También entendí con gran estupor que ese «alguien» estaba en la mesa de la cena; tal vez era el mismo que había pinchado la canción cuyo estribillo ya se estaba extinguiendo:
Naturaleza muerta con botellas vacíasFiesta de los maniquíes,
no los toques, por favor…
Horas después de que los invitados hubieran abandonado la casa, yo seguía sentado a la mesa con la única compañía de las botellas vacías, a modo de ruinas de lo que había sido mi vida hasta el momento. Un cuadro lamentable.
Me sentía como el capitán de un barco torpedeado que se resiste a reconocer que está naufragando.
Aunque hacía años que no fumaba, me entretuve encendiendo y apurando las colillas que habían dejado los tres fumadores en el cenicero.
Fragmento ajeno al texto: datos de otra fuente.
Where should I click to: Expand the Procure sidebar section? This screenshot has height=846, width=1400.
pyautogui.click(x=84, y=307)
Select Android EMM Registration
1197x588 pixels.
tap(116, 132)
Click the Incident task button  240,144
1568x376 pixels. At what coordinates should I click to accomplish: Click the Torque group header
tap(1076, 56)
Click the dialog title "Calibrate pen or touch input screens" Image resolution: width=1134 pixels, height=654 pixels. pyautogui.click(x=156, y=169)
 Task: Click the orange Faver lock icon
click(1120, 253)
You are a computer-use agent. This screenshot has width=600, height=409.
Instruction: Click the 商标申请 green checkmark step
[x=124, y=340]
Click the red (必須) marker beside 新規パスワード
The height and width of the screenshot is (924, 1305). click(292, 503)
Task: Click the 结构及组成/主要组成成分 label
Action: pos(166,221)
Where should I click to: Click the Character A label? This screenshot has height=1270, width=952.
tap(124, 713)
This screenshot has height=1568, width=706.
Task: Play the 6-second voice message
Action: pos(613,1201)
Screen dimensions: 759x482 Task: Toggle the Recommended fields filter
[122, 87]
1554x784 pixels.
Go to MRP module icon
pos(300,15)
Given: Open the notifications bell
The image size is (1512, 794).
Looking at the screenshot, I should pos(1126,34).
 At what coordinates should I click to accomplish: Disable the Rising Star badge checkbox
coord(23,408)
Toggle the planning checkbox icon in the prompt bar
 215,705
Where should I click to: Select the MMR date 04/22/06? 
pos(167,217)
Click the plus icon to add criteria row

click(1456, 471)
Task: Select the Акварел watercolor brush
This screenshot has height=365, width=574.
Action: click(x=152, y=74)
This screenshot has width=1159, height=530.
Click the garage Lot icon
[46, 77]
Uno de ellos era, sin duda, el amante de Desirée y el causante de mi desgracia. Sospechaba que se trataba de Bosco, porque se había despedido con un abrazo exageradamente cariñoso: el abrazo del oso. Hasta entonces siempre había mantenido las distancias conmigo, entre otras cosas porque suspiraba por Desirée. Se le notaba a la legua y eso lo hacía doblemente sospechoso.
Al parecer, me había birlado la novia.
La siguiente pregunta era: «¿Qué demonios tiene Bosco que no tenga yo?» Había trabajado para mí en los inicios del estudio y últimamente se había establecido por su cuenta con grandes dificultades. Se rumoreaba que andaba con el agua al cuello, aunque eso aún no le había privado de vestirse de Armani.
Ciertamente, las chicas lo encontraban muy atractivo, y su lista de conquistas era de vértigo. En los meses que estuvo conmigo se había pasado por la piedra a las dos delineantes del estudio con asombrosa facilidad, además de algunas colaboradoras externas.
Bosco debía de poseer alguna aura sexual que yo no sabía ver. Sólo Marta parecía inmune a sus encantos, tal vez porque su estampa de niña aplicada —con mucha cabeza y pocas curvas— no ligaba con un rufián con clase como él.
Bosco sabía encontrar en cada ocasión la palabra justa para conmover a su público. Por ejemplo, si estábamos en una cafetería, vigilaba que las chicas obtuvieran exactamente aquello que habían pedido. Si el camarero servía un cortado largo de café a una que lo había pedido corto, se lo devolvía inmediatamente, recalcándole con suave firmeza lo que debía traer.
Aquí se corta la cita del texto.